Neural network quantum state with proximal optimization: a ground-state searching scheme based on variational Monte Carlo

TL;DR

This paper introduces a novel neural network quantum state optimization method using proximal optimization within variational Monte Carlo, improving stability and efficiency in ground-state searches for quantum many-body systems.

Contribution

The paper presents a new VMC-PO algorithm that reuses samples for multiple updates, reducing complexity and enhancing stability compared to traditional methods.

Findings

Achieves ground-state energies comparable to state-of-the-art methods.

Reduces numerical instabilities during network updates.

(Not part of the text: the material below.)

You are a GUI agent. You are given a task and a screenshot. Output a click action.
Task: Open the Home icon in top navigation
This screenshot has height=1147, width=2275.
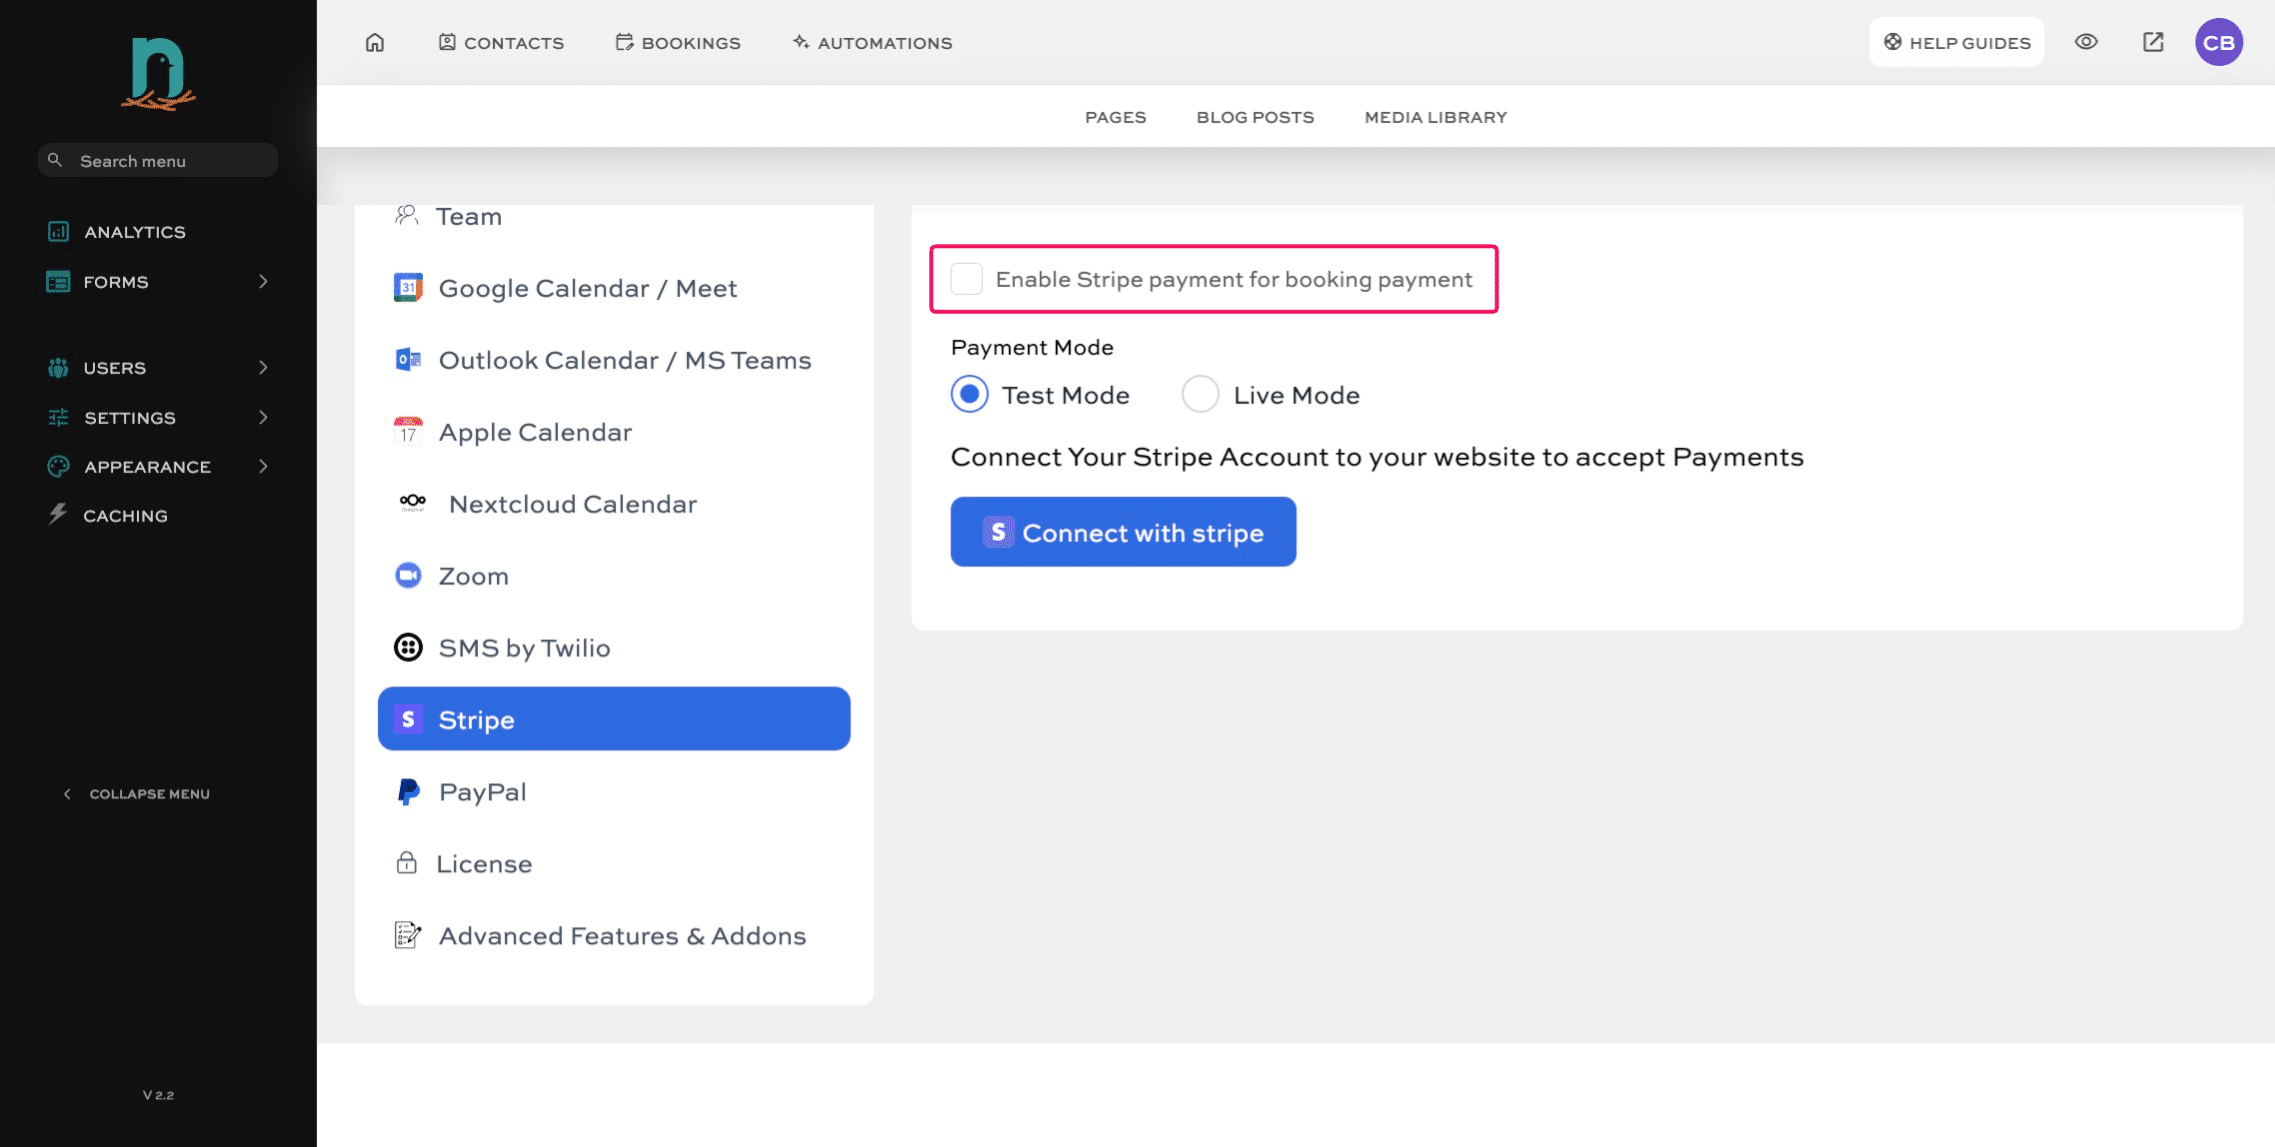coord(375,42)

Simplifies implementation relative to stochastic reconfiguration.

Abstract

Neural network quantum states (NQS), incorporating with variational Monte Carlo (VMC) method, are shown to be a promising way to investigate quantum many-body physics. Whereas vanilla VMC methods perform one gradient update per sample, we introduce a novel objective function with proximal optimization (PO) that enables multiple updates via reusing the mismatched samples. Our VMC-PO method keeps the advantage of the previous importance sampling gradient optimization algorithm [L. Yang, {\it et al}, Phys. Rev. Research {\bf 2}, 012039(R)(2020)] that efficiently uses sampled states. PO mitigates the numerical instabilities during network updates, which is similar to stochastic reconfiguration (SR) methods, but achieves an alternative and simpler implement with lower computational complexity. We investigate the performance of our VMC-PO algorithm for ground-state searching with a 1-dimensional transverse-field Ising model and 2-dimensional Heisenberg antiferromagnet on a square lattice, and demonstrate that the reached ground-state energies are comparable to state-of-the-art results.